■ **Try it**
Please return all lines from the records below that include the string "computer".

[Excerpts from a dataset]
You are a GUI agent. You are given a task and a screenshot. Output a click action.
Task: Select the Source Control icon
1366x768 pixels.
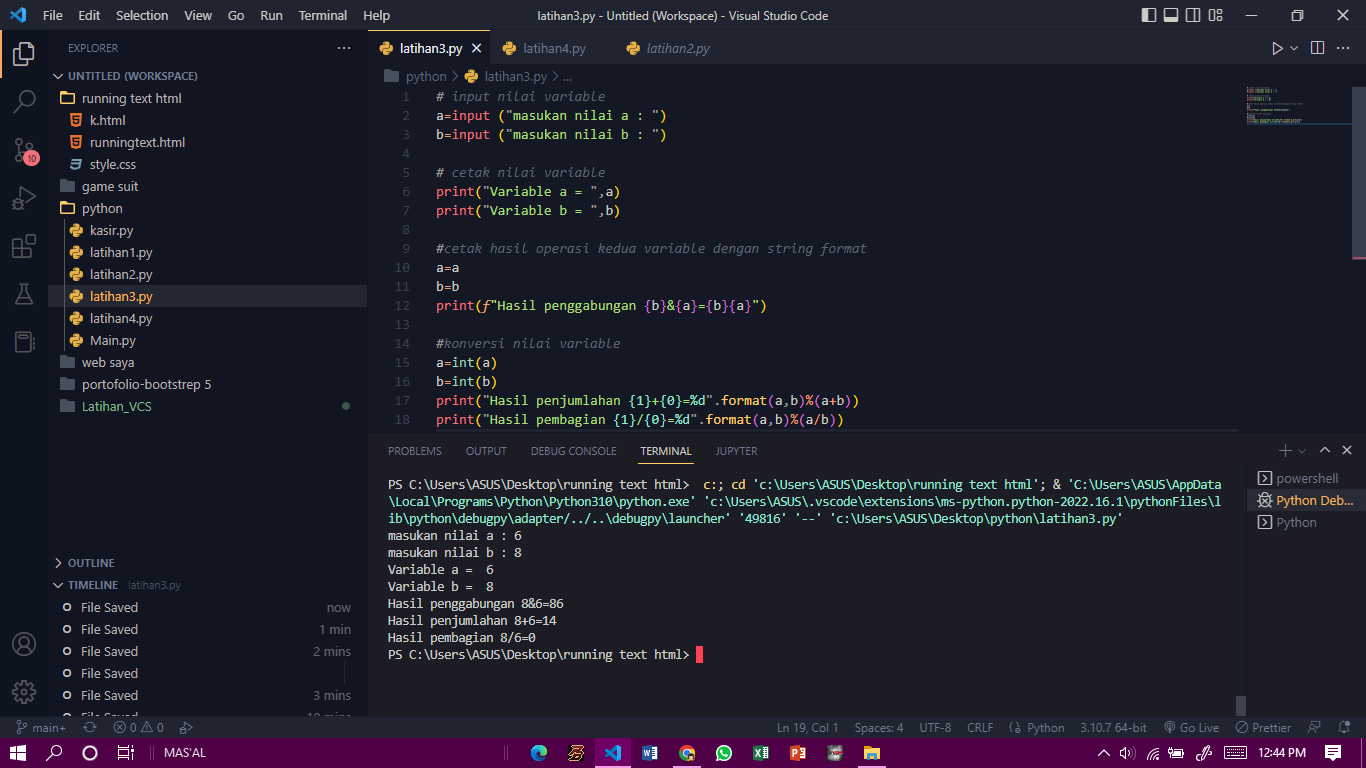click(x=24, y=148)
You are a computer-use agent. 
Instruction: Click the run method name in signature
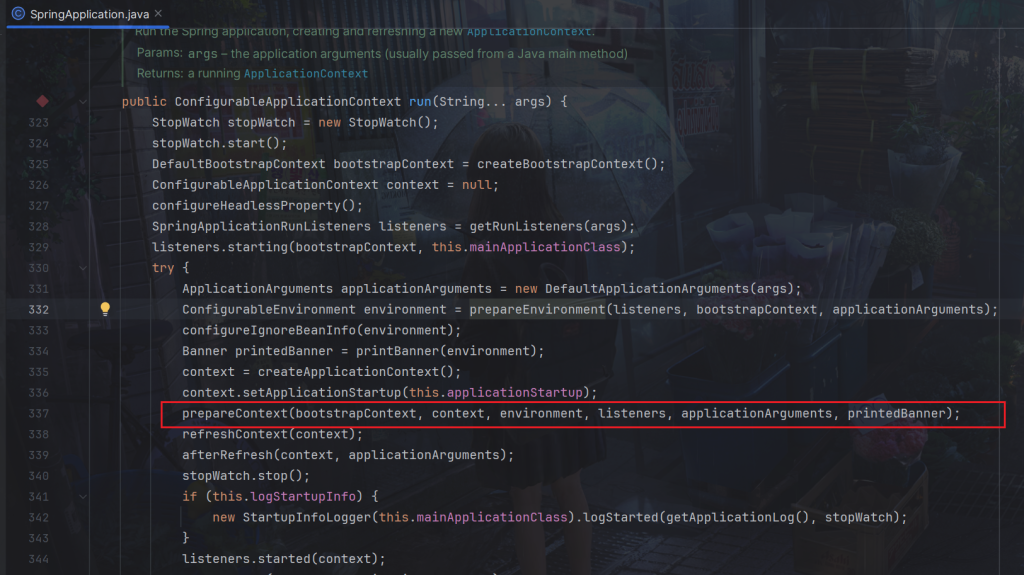pyautogui.click(x=419, y=101)
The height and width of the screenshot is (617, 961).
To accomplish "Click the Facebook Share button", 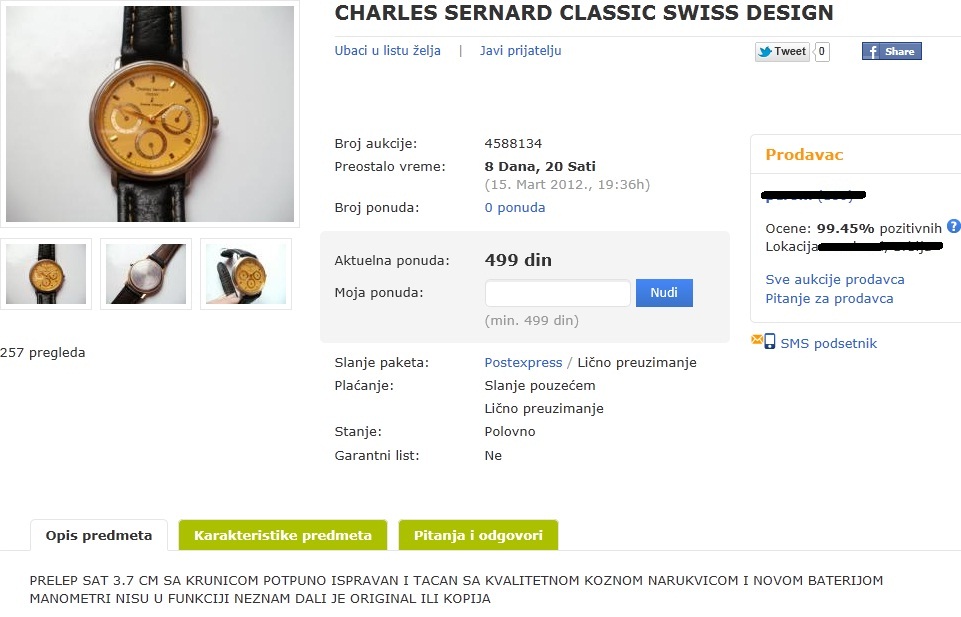I will 891,52.
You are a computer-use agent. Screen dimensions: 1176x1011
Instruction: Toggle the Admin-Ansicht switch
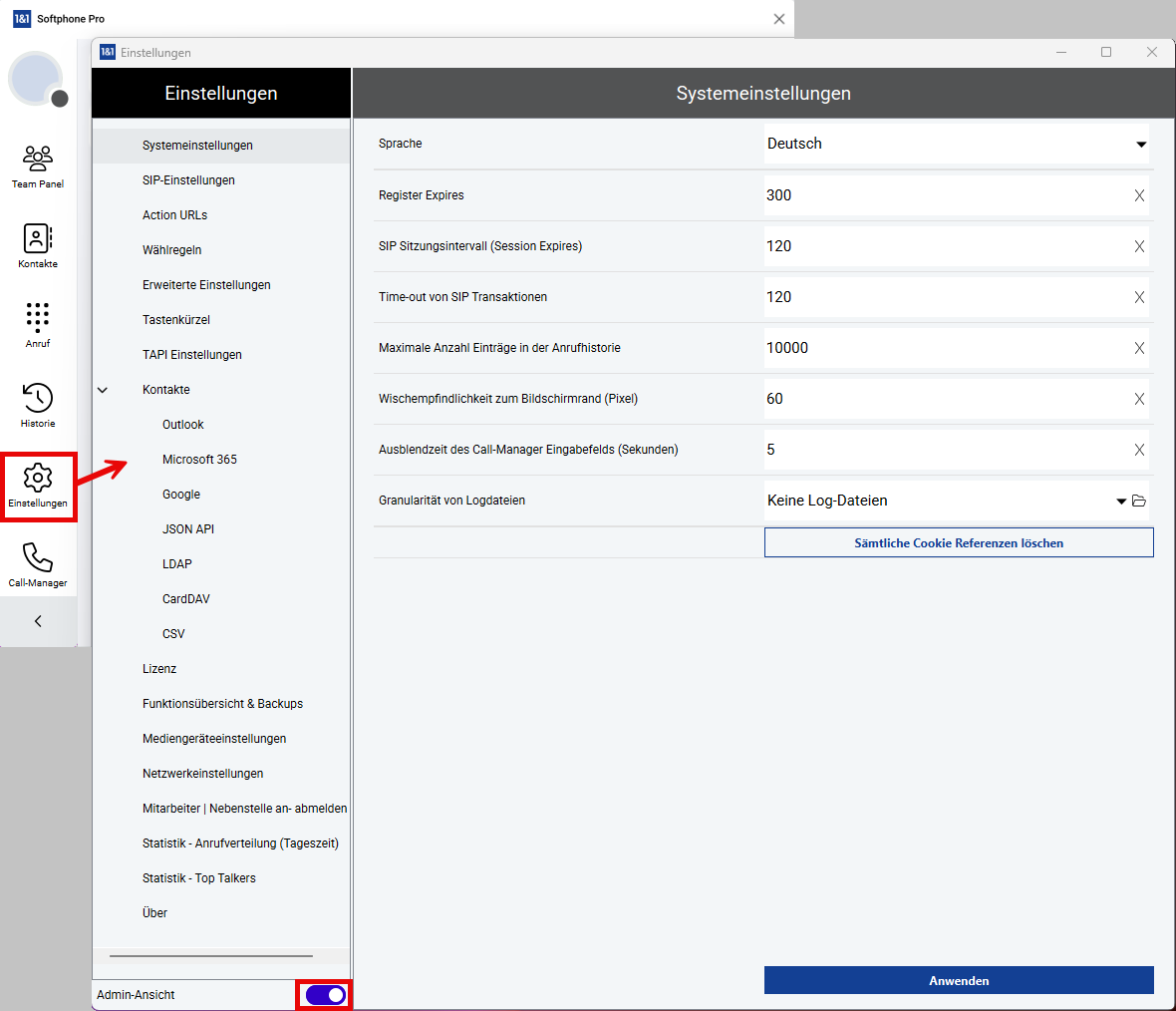[x=325, y=995]
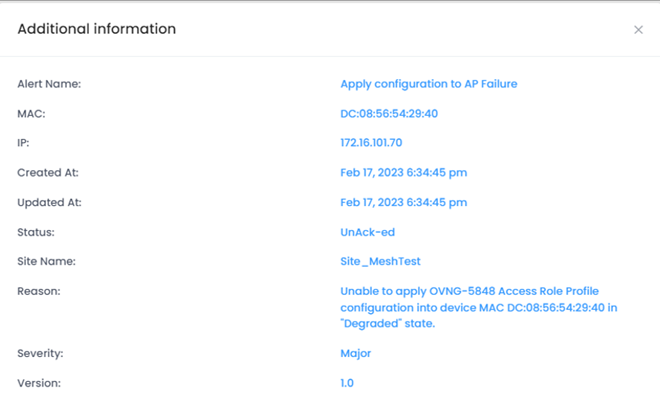This screenshot has height=408, width=660.
Task: Click the Reason description text
Action: click(478, 307)
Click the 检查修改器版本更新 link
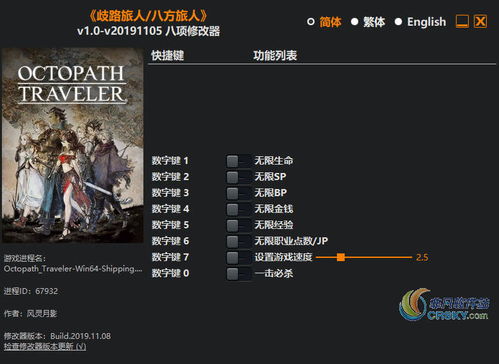Viewport: 499px width, 364px height. click(45, 347)
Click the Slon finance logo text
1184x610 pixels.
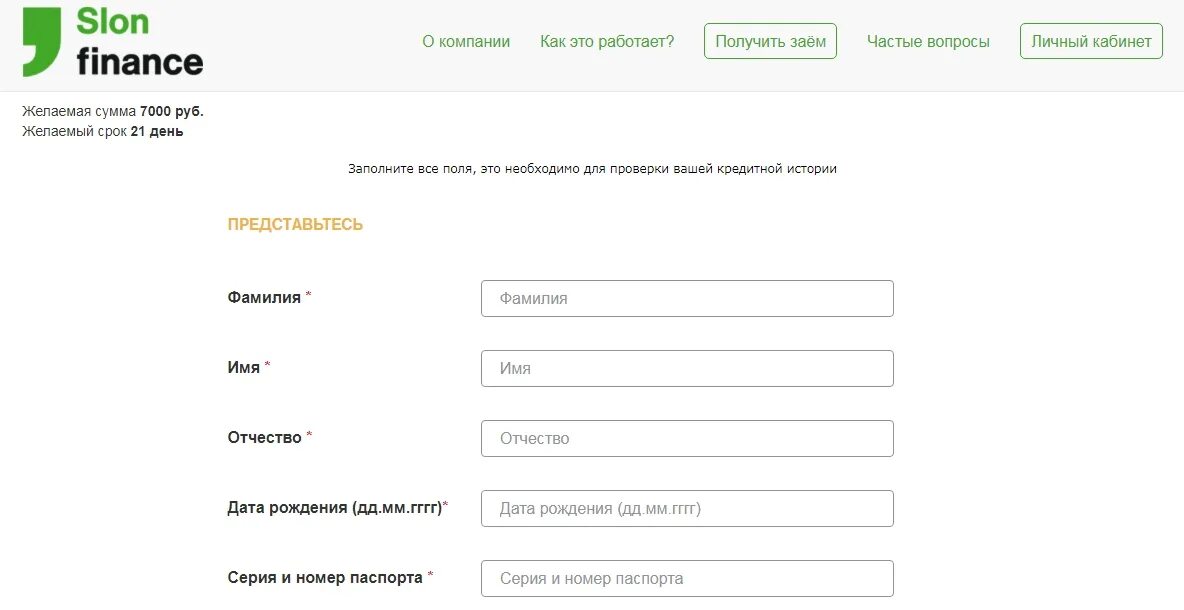140,42
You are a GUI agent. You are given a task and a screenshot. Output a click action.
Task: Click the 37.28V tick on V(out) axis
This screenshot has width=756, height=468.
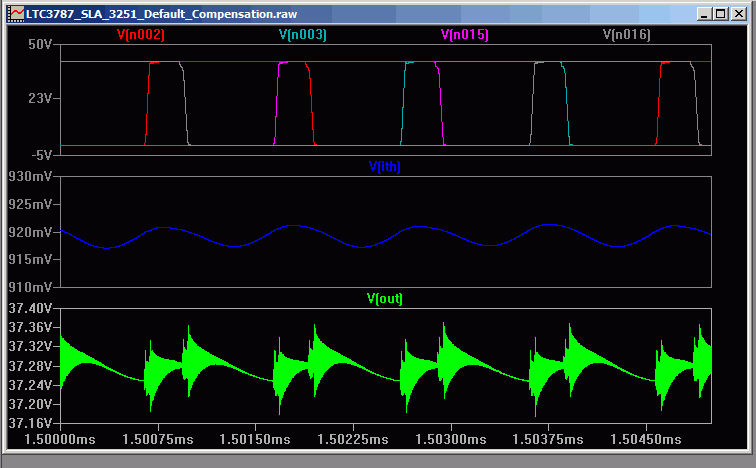(29, 366)
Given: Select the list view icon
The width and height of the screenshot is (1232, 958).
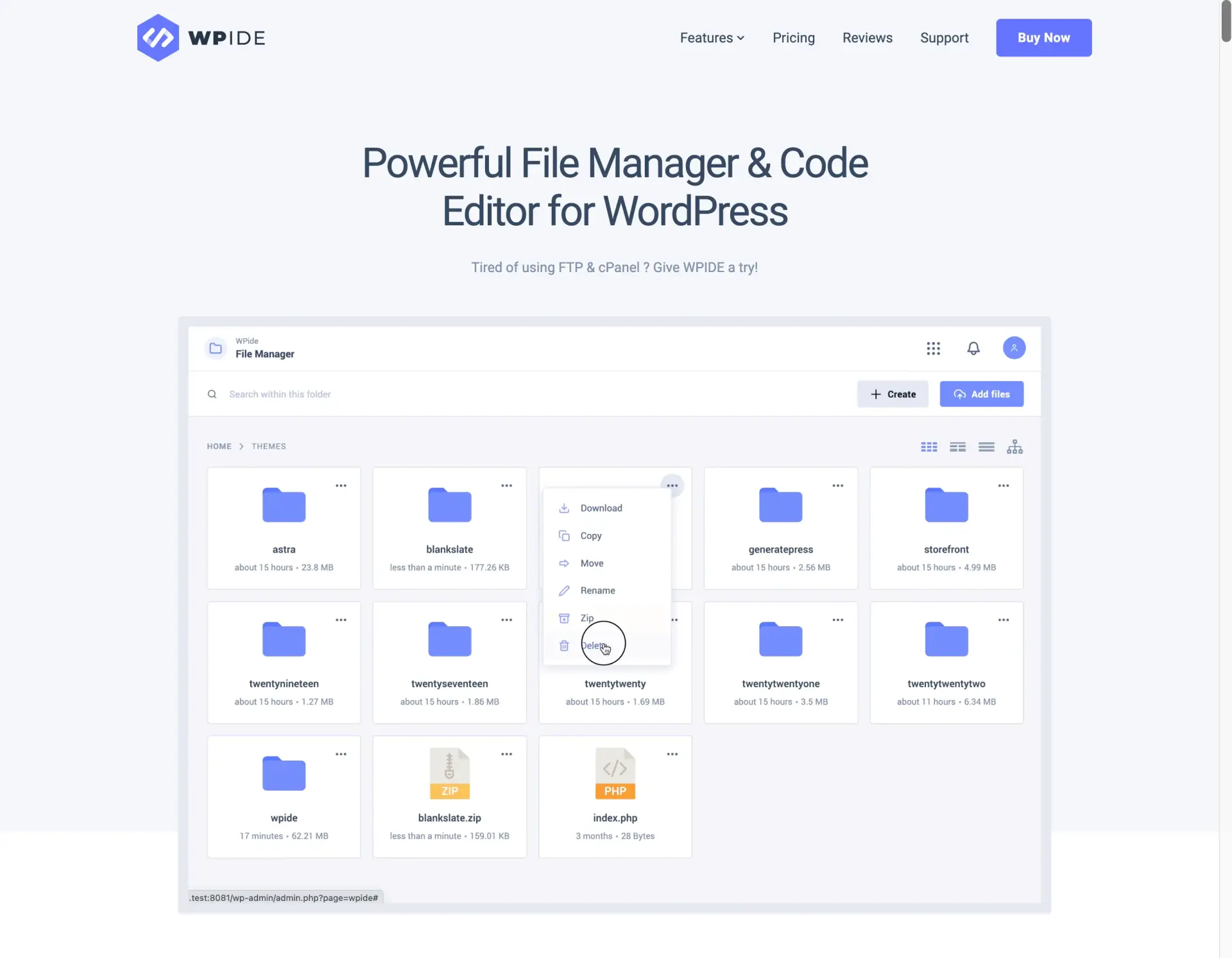Looking at the screenshot, I should coord(986,446).
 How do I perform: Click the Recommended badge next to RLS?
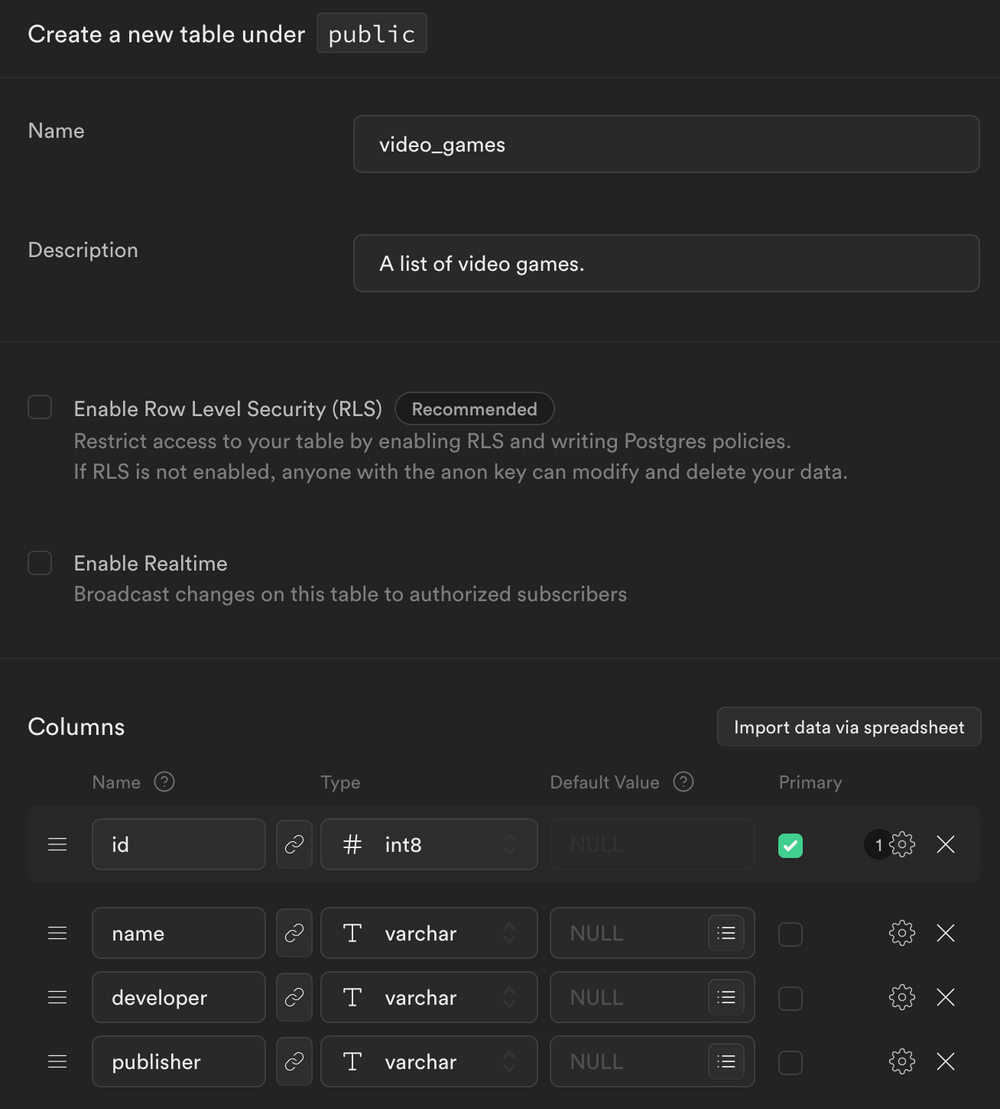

■ **Problem solution**
You are a computer-use agent. 
You are a computer-use agent. Screen dimensions: 1176x1011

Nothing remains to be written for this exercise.